After the demons were made from Brahma’s thigh during the creation process—perhaps when he was distracted—Brahma gave up his own body, which became Night. In order to create the benevolent gods, Brahma left his body, which became Day again. So, gods, the forces of good, control the day while demons, the forces of evil, rule the night.
After that, Brahma made the first humans and ancestors, but each time he left his body behind to become the dawn and dusk. The God Shiva was Brahma’s choice to lead the human race. Among Brahma’s many consorts, the goddess Sarasvati held the highest status.

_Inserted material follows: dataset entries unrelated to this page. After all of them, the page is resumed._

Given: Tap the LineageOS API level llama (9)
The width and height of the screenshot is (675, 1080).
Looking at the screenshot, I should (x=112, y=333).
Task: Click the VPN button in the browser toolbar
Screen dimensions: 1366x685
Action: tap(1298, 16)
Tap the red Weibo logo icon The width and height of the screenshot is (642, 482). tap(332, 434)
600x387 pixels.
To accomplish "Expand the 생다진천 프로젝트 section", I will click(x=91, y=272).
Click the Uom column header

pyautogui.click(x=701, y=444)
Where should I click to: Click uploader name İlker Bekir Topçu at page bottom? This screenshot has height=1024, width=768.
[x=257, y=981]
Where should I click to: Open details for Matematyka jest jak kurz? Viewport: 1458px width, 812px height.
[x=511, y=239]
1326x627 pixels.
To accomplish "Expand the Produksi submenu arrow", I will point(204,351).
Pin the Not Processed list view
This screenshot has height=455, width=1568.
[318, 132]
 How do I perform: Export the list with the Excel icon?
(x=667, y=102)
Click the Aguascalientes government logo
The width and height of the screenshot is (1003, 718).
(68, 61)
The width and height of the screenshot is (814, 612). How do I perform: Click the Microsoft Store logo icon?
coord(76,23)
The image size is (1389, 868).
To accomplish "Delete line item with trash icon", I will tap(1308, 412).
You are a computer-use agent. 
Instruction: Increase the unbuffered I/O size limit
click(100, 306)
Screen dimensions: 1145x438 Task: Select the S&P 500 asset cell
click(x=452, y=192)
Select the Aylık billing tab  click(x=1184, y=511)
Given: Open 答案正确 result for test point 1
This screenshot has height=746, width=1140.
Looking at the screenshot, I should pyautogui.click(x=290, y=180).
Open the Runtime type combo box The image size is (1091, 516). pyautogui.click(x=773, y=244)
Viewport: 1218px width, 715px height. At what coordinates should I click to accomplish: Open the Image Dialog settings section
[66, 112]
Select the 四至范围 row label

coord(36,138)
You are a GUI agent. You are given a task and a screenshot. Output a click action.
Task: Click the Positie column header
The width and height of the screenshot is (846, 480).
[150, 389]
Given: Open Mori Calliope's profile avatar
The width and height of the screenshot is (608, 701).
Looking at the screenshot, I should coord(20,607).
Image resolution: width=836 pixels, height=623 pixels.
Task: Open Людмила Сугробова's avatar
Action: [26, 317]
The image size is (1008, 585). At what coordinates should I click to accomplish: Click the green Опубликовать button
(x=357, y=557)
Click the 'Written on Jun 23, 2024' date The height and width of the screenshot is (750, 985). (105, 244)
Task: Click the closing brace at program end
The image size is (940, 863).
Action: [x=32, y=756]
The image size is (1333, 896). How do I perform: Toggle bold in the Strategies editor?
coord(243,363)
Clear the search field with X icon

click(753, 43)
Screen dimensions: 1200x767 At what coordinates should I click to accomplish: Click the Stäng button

Sarasvati gave birth to Brahma after the creation, and in her womb, he found the four Vedas, the Hindu scriptures, as well as all of the other facets of knowledge: music, notions like memory and victory, yoga, religious actions, speech, the Sanskrit language, and the many units of measurement and time. Some of Brahma’s famous offspring include the Seven Sages and the Gods.
In Hinduism, Vishnu is one of the highest deities. Other names for Vishnu are Narayana and Hari. In Vaishnavism, he is worshipped as God, and in old sacred books like the Bhagavad Gita, he is referred to as Purushottama or Supreme Purusha.
In the Vishnu Sahasranama, Vishnu is called the Supreme Soul (Paramatman) and the Supreme God (Parameshwara). Vishnu is also known as Mukunda, and he is the one who supports, preserves and sustains. Mukunda is the Supreme God who gives his faithful followers mukti, which means freedom from the cycle of rebirth.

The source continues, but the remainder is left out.